→ Problem details: All lines in the material with the string "will" should be listed.
+ + +
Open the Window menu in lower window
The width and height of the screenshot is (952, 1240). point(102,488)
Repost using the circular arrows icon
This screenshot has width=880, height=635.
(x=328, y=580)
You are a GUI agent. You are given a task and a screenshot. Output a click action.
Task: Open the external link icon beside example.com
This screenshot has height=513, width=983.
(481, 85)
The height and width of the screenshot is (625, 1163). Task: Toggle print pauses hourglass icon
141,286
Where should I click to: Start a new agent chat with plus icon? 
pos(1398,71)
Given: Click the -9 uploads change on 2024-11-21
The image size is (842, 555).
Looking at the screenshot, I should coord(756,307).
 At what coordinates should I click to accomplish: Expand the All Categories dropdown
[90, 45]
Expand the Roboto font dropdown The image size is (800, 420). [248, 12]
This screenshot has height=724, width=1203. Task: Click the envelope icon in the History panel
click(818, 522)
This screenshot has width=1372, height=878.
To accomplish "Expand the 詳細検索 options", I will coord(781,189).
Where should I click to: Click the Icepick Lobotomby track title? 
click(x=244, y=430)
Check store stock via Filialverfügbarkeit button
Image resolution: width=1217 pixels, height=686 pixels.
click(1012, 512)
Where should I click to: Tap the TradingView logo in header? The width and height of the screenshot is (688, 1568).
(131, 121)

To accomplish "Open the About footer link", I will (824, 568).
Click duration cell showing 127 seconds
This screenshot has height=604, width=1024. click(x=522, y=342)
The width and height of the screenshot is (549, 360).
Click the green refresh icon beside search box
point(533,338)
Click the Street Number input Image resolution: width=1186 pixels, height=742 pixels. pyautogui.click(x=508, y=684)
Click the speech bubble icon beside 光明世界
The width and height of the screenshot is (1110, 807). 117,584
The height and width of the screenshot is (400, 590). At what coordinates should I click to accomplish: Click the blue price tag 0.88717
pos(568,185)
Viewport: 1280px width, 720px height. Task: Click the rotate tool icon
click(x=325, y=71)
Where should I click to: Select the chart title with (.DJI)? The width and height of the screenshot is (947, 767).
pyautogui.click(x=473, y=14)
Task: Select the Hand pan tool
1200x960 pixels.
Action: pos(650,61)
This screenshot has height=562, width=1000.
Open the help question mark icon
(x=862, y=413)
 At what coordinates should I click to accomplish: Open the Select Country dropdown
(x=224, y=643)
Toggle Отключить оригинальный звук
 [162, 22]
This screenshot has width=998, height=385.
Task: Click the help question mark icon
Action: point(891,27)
+ + +
→ Response below:
To accomplish "Expand the 詳細検索 options", I will coord(781,189).
To accomplish "Open the About footer link", I will (824, 568).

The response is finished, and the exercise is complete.